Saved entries
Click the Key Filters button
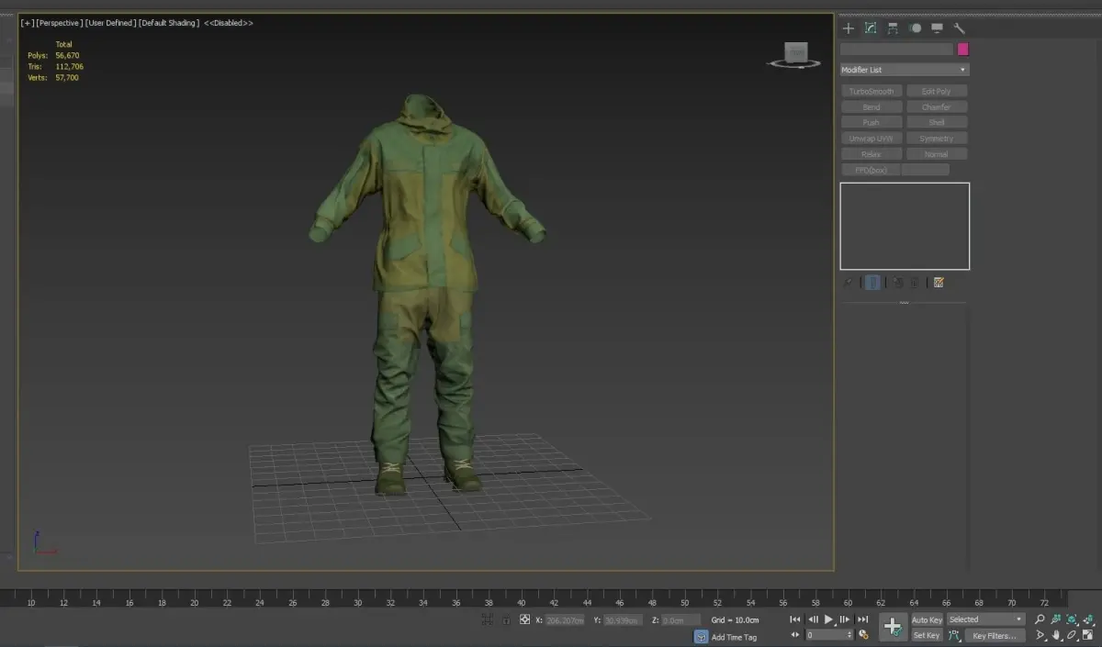The width and height of the screenshot is (1102, 647). pyautogui.click(x=995, y=635)
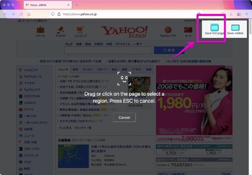Open the ヤフオク! auction hammer icon
This screenshot has height=175, width=252.
click(x=60, y=31)
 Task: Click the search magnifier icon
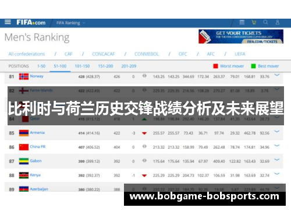pos(265,22)
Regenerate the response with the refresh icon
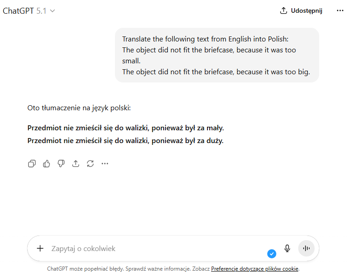Image resolution: width=347 pixels, height=272 pixels. pyautogui.click(x=90, y=164)
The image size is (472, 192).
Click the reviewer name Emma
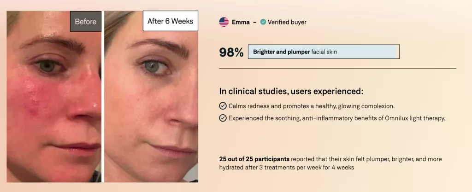(241, 22)
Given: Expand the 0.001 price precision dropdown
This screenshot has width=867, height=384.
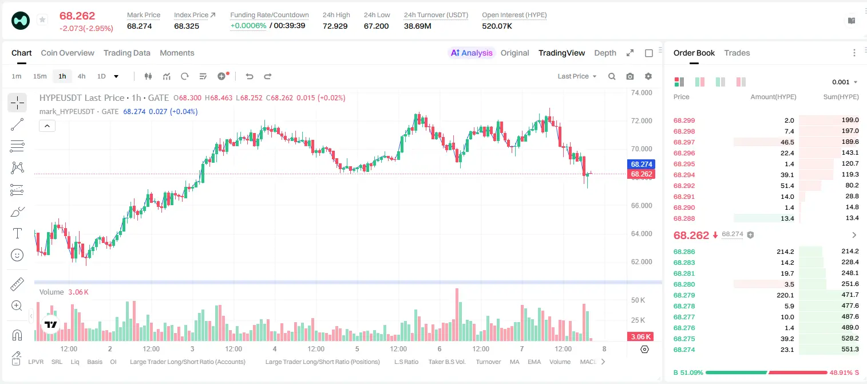Looking at the screenshot, I should tap(845, 82).
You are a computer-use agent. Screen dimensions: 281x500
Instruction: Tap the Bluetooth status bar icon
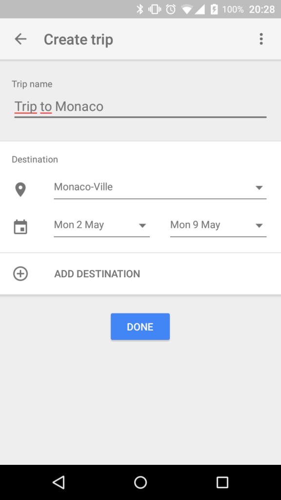[140, 9]
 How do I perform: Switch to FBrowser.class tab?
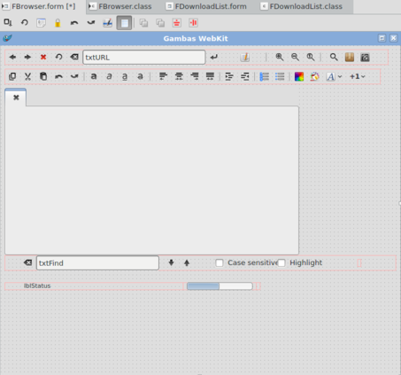coord(120,6)
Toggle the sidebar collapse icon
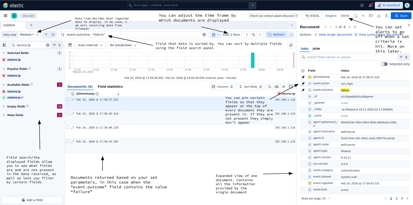 tap(5, 45)

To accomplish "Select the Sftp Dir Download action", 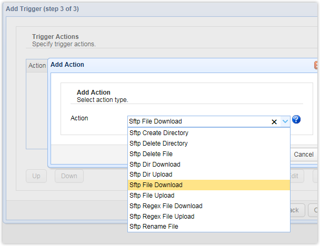I will point(155,165).
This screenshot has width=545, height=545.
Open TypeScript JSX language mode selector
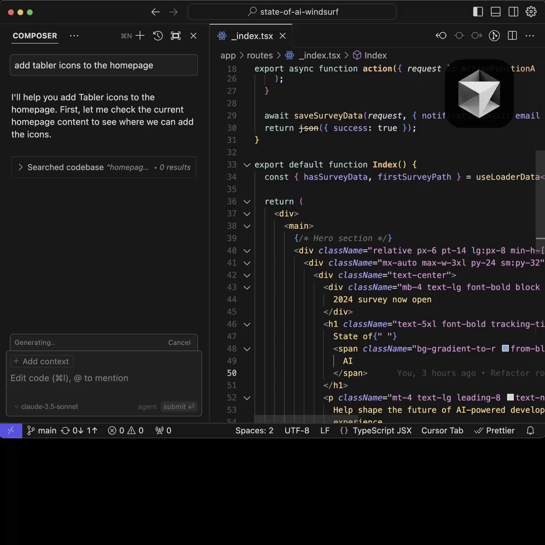tap(382, 430)
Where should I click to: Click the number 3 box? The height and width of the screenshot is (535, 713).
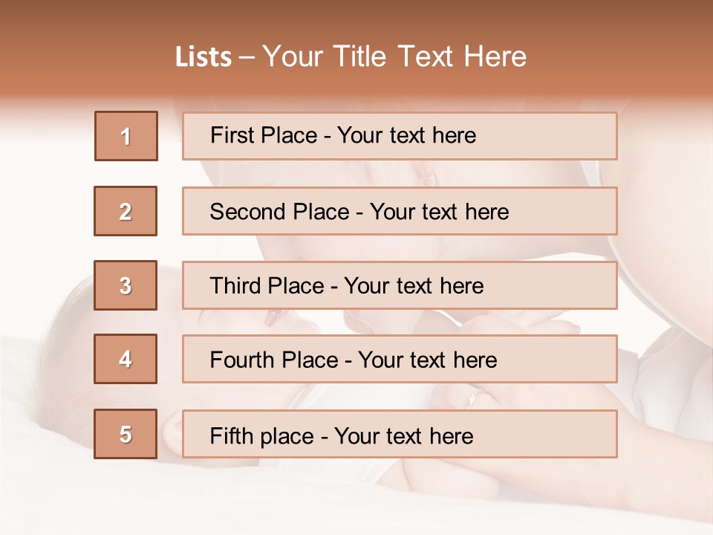[x=126, y=285]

#### To do:
Copy out exactly, with no pictures, the lines of the data from the first one through the line bearing "The image size is (472, 192).".

#### Task output:
Click the Key Filters button
The width and height of the screenshot is (1102, 647). pyautogui.click(x=995, y=635)
Open the ヤフオク! auction hammer icon
This screenshot has height=175, width=252.
click(x=60, y=31)
 Task: Click the search magnifier icon
pos(265,22)
Regenerate the response with the refresh icon
Image resolution: width=347 pixels, height=272 pixels. pyautogui.click(x=90, y=164)
The image size is (472, 192).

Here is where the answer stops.